── Supplied records

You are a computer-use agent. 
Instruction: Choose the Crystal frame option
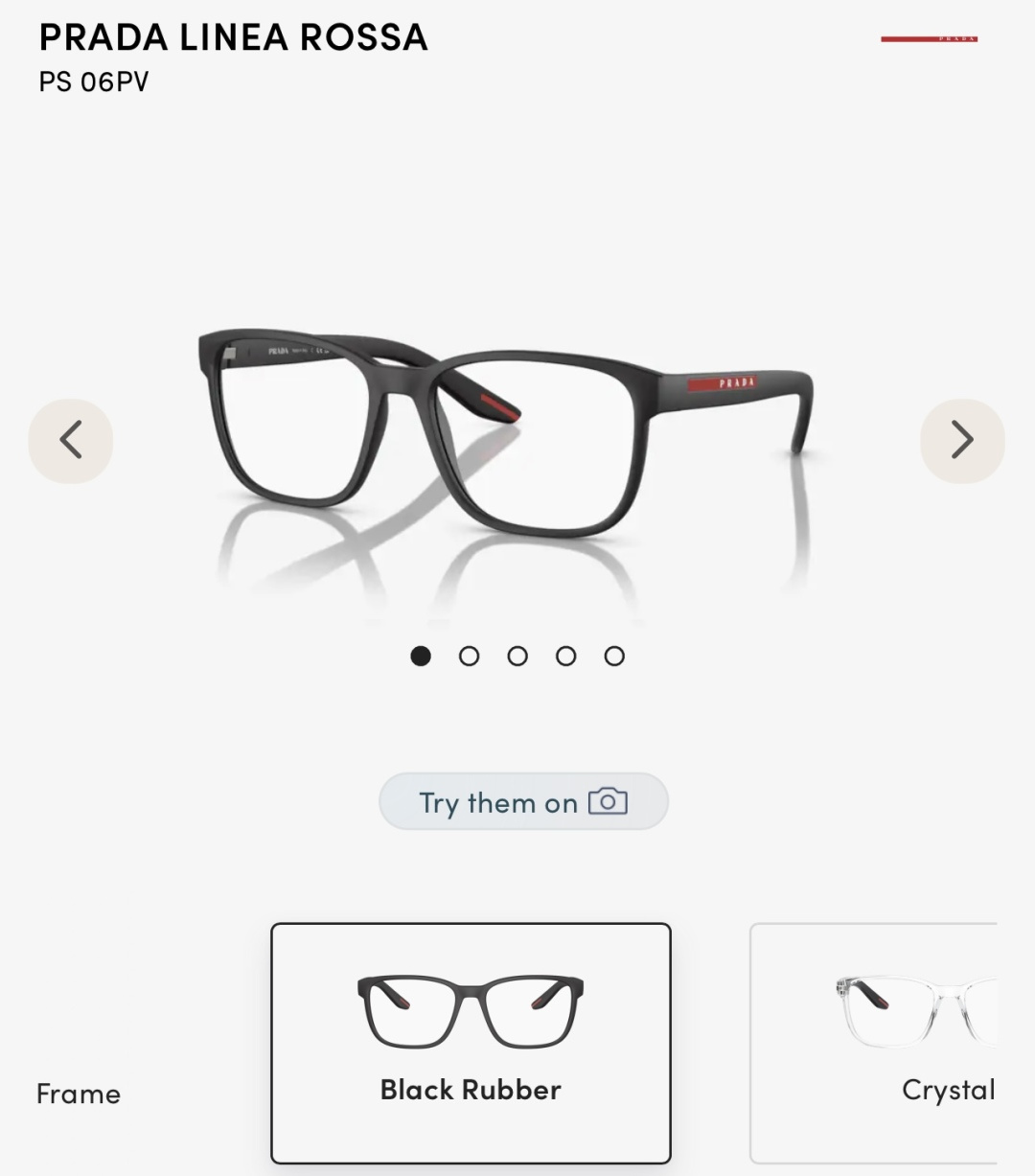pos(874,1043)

────
── Supplied records

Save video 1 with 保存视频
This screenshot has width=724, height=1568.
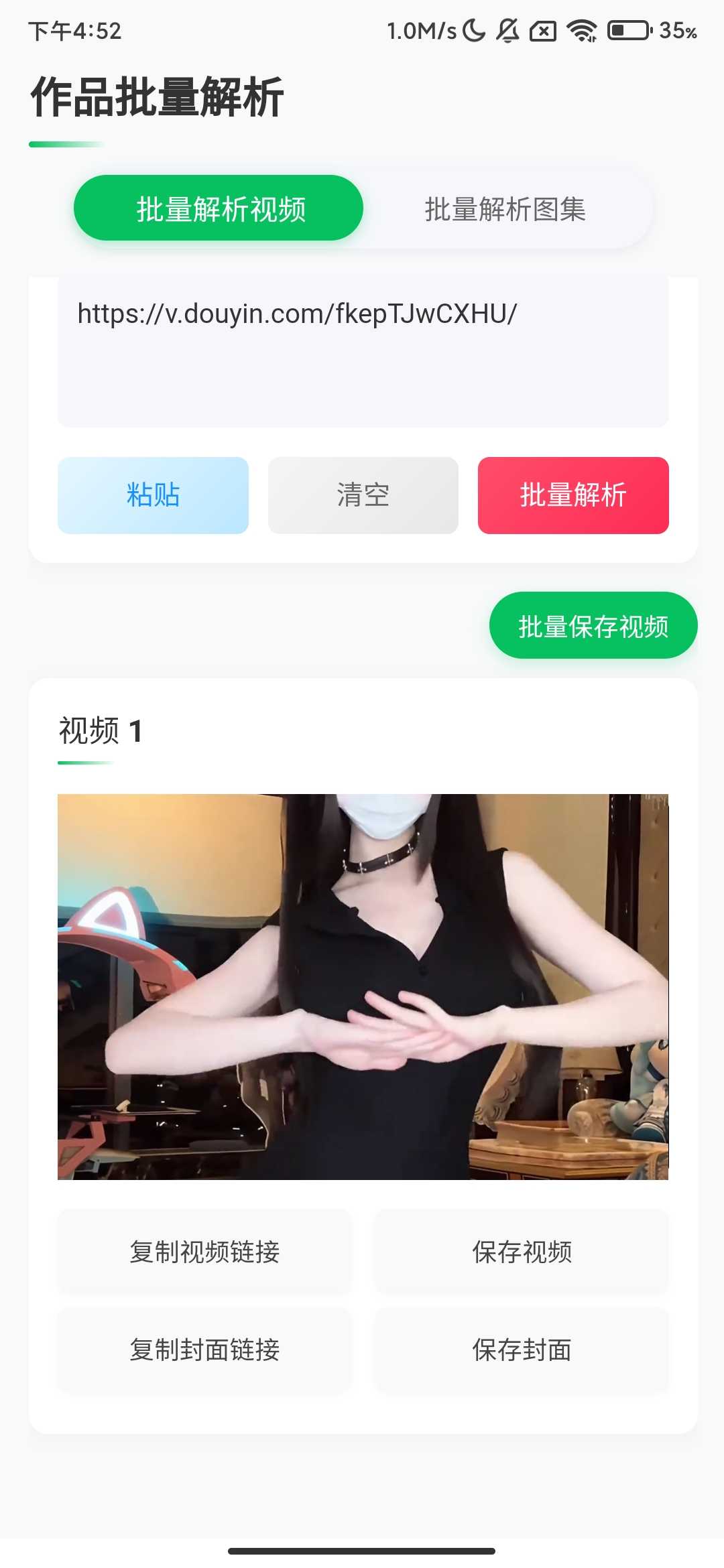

────

▶ Goal: Return the listing lines that begin with the line containing "Save video 1 with 保存视频" and end with the line containing "This screenshot has width=724, height=1568.", both ends included, unchanged.

▶ Reply to the task:
Save video 1 with 保存视频
This screenshot has width=724, height=1568.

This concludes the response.